WHAT THE TASK ASKS: Lines of the data that contain the word "agent" are the ones to copy.

DATA:
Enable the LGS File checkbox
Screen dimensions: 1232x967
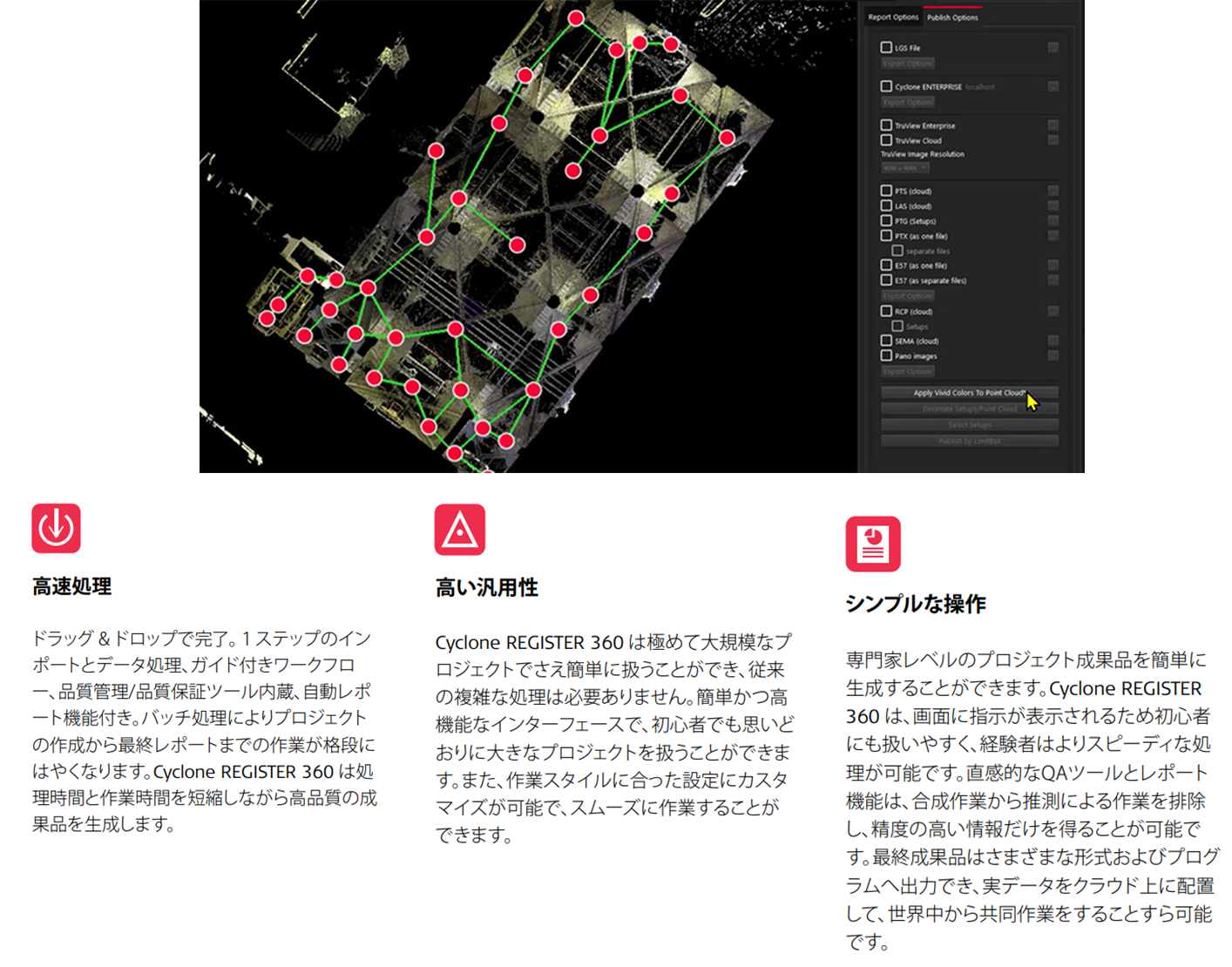[x=886, y=48]
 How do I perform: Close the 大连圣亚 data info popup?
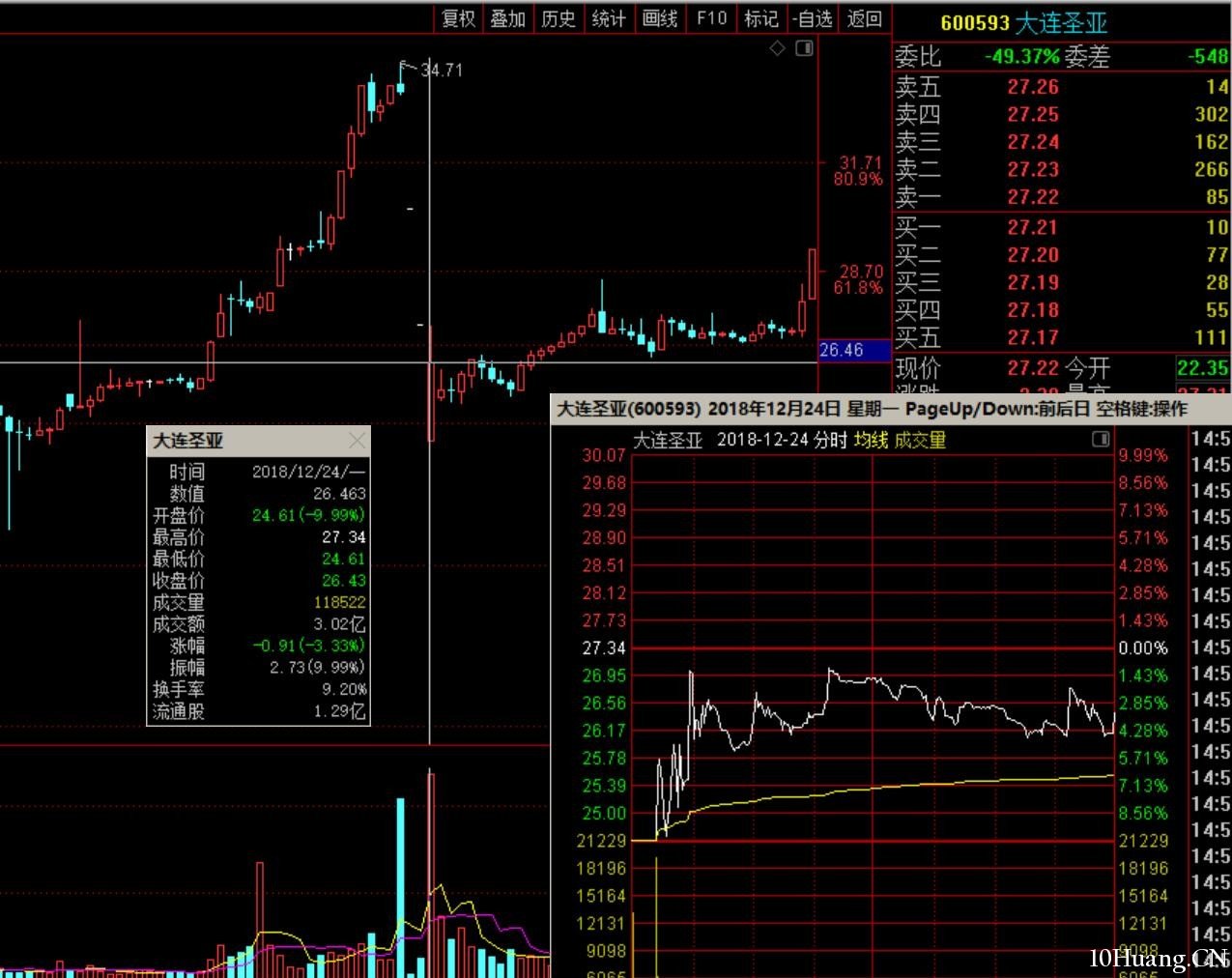pyautogui.click(x=357, y=441)
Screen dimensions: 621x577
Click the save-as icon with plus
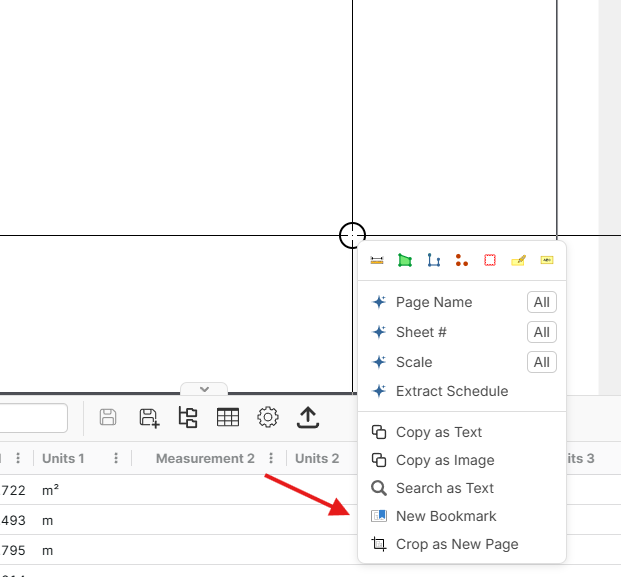149,418
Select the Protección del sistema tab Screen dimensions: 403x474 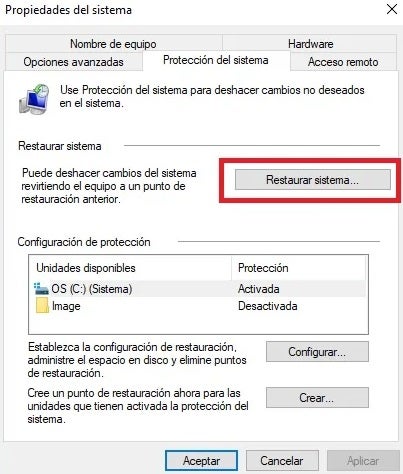click(216, 60)
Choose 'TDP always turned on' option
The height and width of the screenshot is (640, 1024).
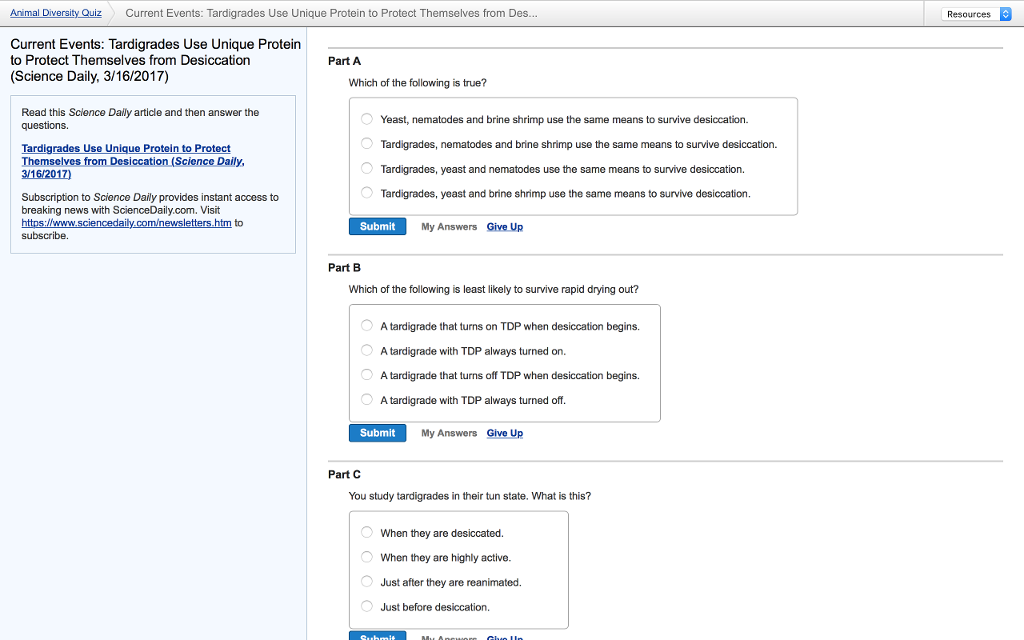pos(367,351)
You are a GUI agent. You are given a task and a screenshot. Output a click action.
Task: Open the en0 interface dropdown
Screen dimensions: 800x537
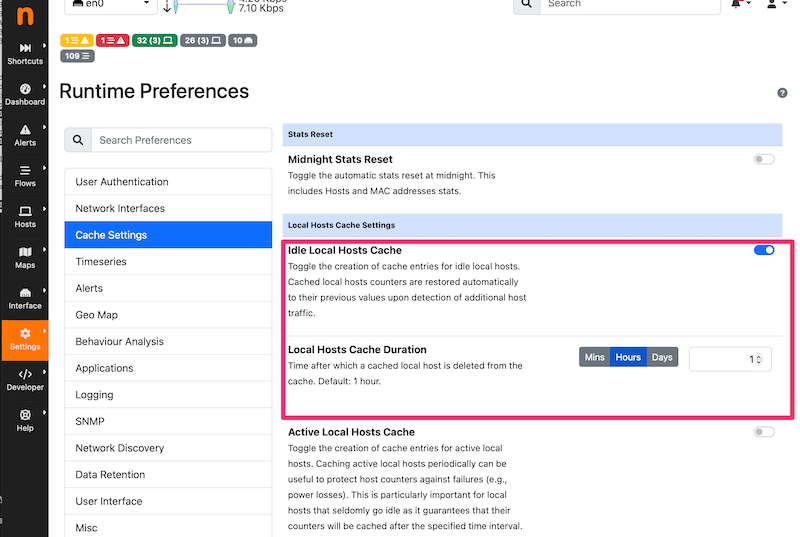pyautogui.click(x=109, y=4)
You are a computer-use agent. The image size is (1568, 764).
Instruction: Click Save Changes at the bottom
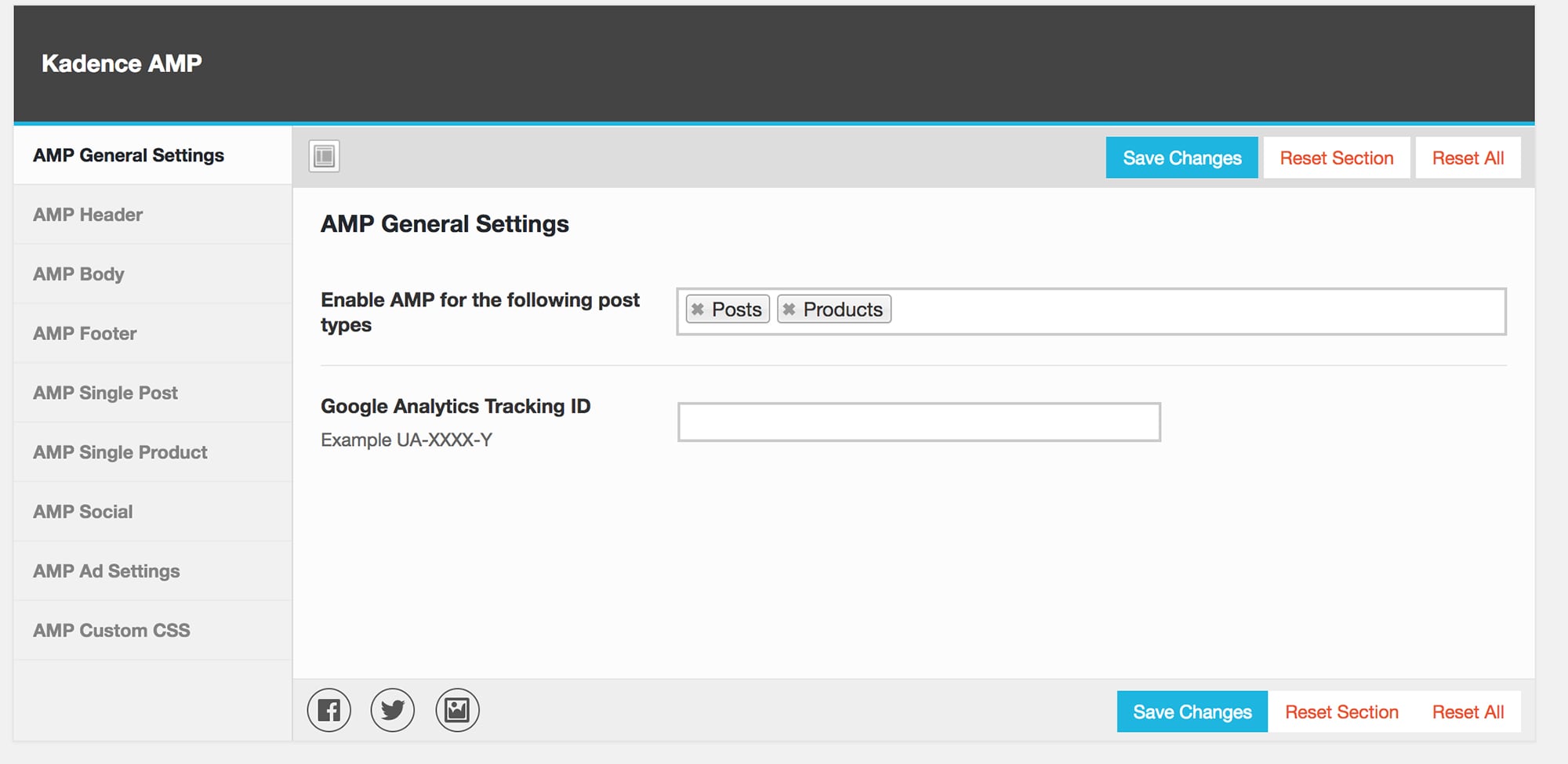pyautogui.click(x=1191, y=711)
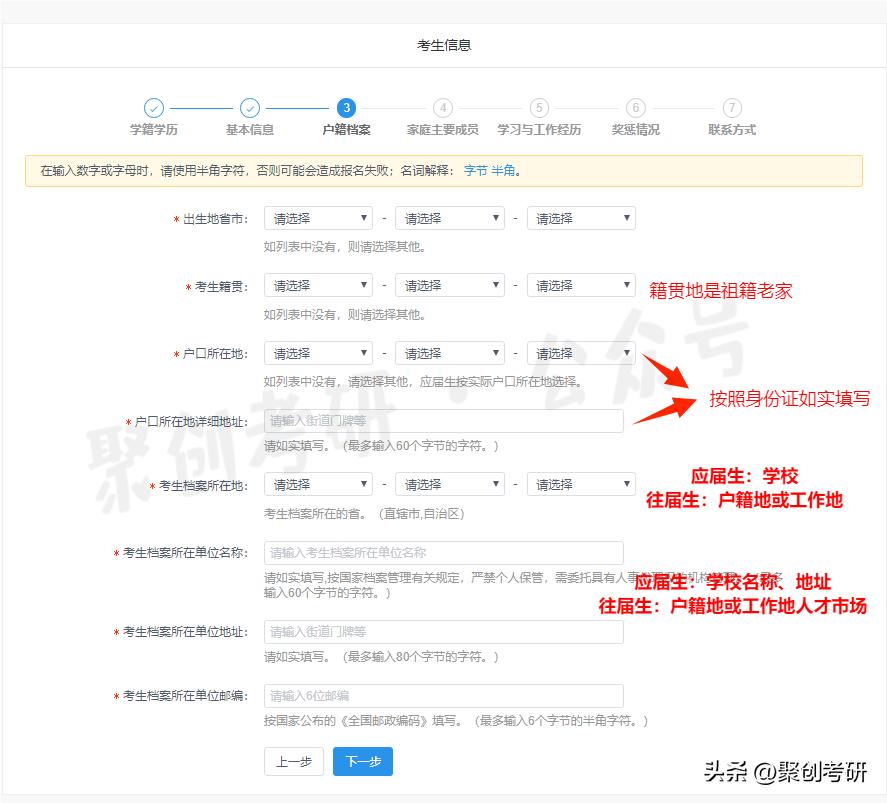Open the middle 出生地省市 city dropdown

pyautogui.click(x=449, y=217)
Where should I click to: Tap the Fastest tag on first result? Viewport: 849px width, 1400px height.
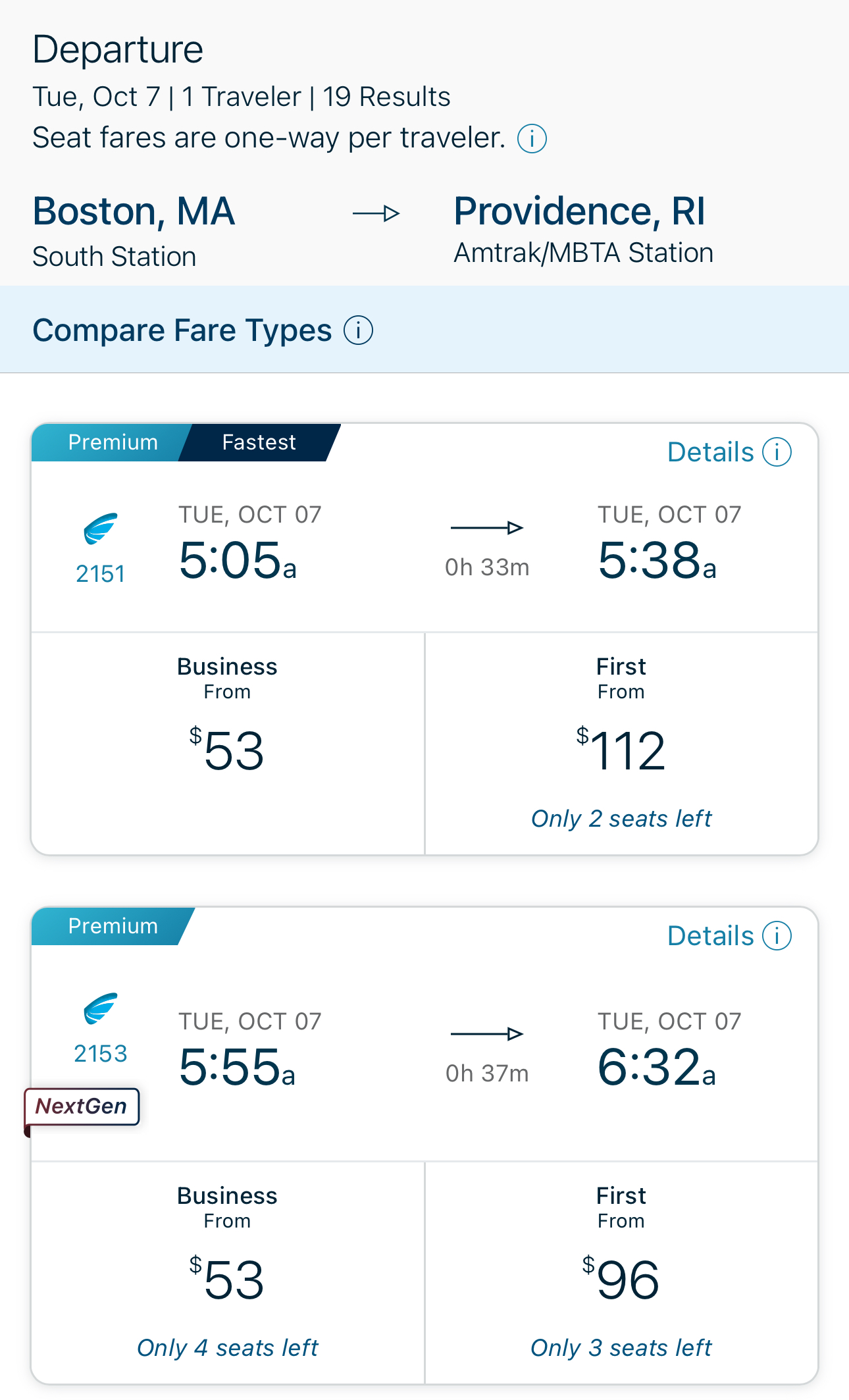click(259, 442)
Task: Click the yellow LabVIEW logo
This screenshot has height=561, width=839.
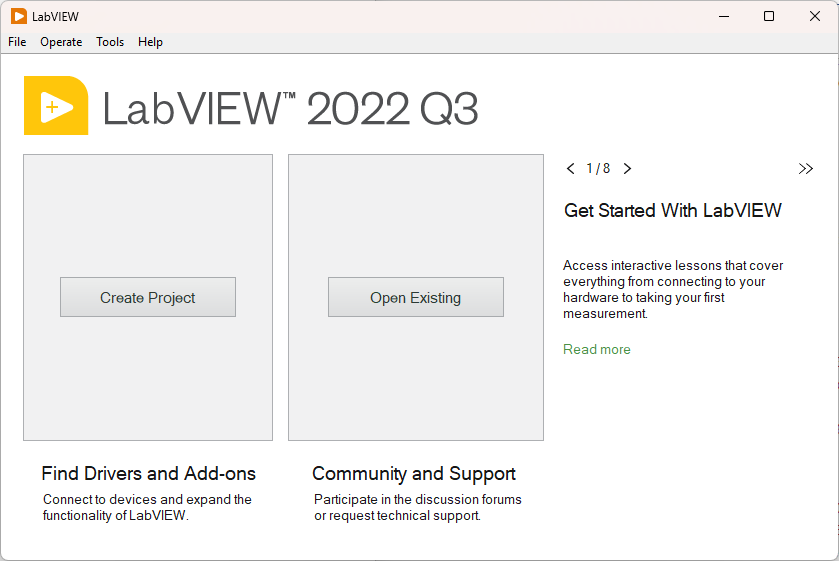Action: [56, 105]
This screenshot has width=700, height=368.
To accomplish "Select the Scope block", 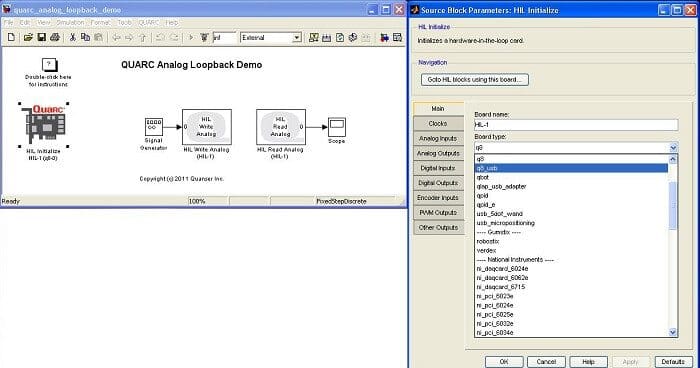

TASK ANSWER:
You are a GUI agent. You are given a task and a screenshot. Output a click action.
You are a computer-use agent. The image size is (1568, 764).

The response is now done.